Randy Hillier is the Progressive Conservative MPP for Lanark-Frontenac- Lennox and Addington.

As I was reading between the lines of the Drummond report, a penny dropped out from the political spin: Premier Dalton McGuinty’s message is that Ontario can no longer compete with the likes of Alberta or Newfoundland because we don’t have their natural resources.
 
And he is right in this regard; McGuinty has locked our resources away and they remain untouched. The premier has stated that Alberta’s resource wealth has been a burden on the Ontario economy. McGuinty ignores that Alberta’s resource sector would be the exact same as Ontario’s if they were faced with the same regulatory regime.
 
McGuinty has been too preoccupied crafting regulations that now exceed over a half million. Rather than accepting the word of their beloved environmental advisers, McGuinty and his Liberal government should spend more time discovering Ontario for themselves. If they did, they might actually realize Ontario’s true and vast natural resource wealth.
 
Northern Ontario is one of the richest mineral deposits on Earth. The Ring of Fire is home to one of the most valuable chromite deposits in the world and yet it remains virtually untouched.
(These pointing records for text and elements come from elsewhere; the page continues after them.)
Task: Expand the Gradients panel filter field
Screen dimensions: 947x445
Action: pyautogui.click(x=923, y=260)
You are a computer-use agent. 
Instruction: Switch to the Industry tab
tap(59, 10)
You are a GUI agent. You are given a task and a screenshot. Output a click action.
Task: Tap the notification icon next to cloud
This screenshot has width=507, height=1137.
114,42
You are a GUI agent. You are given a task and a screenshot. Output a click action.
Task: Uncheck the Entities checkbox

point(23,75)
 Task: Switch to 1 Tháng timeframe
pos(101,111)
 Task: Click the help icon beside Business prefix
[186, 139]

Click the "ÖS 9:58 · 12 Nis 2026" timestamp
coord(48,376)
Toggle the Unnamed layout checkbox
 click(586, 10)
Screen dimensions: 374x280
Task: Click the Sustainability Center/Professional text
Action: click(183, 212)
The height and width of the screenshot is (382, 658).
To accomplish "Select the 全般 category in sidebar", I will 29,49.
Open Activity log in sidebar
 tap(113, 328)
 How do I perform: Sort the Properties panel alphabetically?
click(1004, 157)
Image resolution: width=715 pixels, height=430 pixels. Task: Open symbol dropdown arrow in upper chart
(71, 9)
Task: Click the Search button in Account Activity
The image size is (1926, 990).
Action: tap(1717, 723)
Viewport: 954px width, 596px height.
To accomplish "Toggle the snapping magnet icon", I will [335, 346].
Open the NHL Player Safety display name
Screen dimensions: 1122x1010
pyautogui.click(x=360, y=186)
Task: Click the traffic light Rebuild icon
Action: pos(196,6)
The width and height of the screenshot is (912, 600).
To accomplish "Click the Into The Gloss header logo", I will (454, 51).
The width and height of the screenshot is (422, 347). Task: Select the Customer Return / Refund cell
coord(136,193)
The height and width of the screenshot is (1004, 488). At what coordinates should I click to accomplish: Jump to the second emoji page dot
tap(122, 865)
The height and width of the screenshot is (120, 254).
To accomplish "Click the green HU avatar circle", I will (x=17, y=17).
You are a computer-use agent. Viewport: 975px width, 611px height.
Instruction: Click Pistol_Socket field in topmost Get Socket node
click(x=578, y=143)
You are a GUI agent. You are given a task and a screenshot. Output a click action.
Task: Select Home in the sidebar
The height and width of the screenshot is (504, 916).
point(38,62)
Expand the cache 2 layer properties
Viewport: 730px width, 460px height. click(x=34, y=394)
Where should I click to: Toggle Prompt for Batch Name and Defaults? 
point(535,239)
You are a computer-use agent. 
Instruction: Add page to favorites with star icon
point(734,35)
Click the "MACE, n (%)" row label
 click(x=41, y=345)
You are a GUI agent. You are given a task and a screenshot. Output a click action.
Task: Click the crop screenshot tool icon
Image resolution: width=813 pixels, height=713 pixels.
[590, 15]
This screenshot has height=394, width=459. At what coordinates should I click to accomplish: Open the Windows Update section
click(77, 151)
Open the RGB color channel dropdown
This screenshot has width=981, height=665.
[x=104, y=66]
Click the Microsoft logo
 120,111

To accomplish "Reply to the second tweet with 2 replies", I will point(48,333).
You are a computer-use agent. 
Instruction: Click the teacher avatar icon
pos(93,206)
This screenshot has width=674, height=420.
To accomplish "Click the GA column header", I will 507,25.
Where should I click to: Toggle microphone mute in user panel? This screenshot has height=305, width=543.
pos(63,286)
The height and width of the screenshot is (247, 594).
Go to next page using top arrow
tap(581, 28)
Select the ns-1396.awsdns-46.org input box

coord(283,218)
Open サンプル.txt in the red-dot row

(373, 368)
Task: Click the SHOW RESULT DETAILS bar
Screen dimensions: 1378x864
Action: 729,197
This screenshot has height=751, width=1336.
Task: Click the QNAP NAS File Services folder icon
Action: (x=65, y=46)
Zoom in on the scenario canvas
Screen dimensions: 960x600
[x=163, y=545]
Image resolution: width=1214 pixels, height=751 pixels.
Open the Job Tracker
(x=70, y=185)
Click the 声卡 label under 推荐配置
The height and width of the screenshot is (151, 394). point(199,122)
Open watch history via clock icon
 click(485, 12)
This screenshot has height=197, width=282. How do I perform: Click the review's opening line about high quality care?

Ontario has some of the most expansive forests and we are strategically located in the heart of North America’s largest market and transportation corridor. Yet we have entombed these resources and advantages within a legislative mausoleum of red tape.
 
Take the Far North Act for example. McGuinty passed the act in 2010 restricting development on 50 per cent of land in Ontario, cutting off an unknown amount of potential mining and forestry operations, new investment and wealth. This act alone has cost Ontario literally thousands of jobs. Our expensive energy policies and forestry legislation have created uncertainty and have all but felled our once profitable forestry industry.
 
Our water resources, whether as a commodity, opportunity or use in power generation, have all been shut down through similar burdensome regulatory regimes. The Far North Act alone shut off almost 2,000 megawatts of potential hydro power. This complacency has only been bolstered with the Green Energy Act.